EXERCISE PROMPT>
Exactly the lines starting at the line containing "Click the small icon beside 显示翻译" and ending at the line containing "Viewport: 1456px width, 580px height." are to be written out from the listing below, both included.

EXERCISE INPUTS>
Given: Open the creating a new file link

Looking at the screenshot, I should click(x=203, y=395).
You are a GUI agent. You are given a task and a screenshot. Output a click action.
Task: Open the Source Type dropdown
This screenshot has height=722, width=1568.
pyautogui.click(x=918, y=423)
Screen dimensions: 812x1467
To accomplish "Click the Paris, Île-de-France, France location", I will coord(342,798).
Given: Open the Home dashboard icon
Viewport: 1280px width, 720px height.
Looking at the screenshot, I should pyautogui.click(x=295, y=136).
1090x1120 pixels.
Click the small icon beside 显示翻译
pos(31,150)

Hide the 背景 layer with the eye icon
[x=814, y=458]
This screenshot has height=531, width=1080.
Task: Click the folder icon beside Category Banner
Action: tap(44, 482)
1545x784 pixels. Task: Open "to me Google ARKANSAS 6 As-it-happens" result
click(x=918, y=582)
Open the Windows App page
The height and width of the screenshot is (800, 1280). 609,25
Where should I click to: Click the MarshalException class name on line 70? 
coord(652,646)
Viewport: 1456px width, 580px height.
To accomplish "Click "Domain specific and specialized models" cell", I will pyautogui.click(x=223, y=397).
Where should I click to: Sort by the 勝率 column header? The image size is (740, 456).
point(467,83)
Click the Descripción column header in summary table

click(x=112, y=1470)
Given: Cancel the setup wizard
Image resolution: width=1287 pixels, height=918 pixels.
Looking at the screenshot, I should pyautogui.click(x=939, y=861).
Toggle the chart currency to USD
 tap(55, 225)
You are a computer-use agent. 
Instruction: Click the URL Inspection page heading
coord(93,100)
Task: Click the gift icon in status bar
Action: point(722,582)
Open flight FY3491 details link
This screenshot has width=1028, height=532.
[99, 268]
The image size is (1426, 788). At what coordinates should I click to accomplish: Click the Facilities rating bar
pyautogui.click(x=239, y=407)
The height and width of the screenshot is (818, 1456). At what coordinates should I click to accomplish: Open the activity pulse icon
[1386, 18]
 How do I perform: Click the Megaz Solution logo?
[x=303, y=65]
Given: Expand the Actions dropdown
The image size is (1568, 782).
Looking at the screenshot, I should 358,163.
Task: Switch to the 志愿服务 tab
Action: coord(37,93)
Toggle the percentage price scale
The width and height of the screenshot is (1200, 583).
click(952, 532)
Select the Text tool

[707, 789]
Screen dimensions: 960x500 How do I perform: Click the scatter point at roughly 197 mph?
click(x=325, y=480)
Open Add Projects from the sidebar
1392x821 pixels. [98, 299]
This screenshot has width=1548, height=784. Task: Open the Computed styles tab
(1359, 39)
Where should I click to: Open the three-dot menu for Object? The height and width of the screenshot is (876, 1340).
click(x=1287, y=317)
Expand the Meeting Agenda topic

TASK ANSWER>
Click the small icon beside 显示翻译
pos(31,150)

Hide the 背景 layer with the eye icon
[x=814, y=458]
This screenshot has height=531, width=1080.
Task: Click the folder icon beside Category Banner
Action: tap(44, 482)
1545x784 pixels. Task: Open "to me Google ARKANSAS 6 As-it-happens" result
click(x=918, y=582)
Open the Windows App page
The height and width of the screenshot is (800, 1280). 609,25
Where should I click to: Click the MarshalException class name on line 70? 
coord(652,646)
Viewport: 1456px width, 580px height.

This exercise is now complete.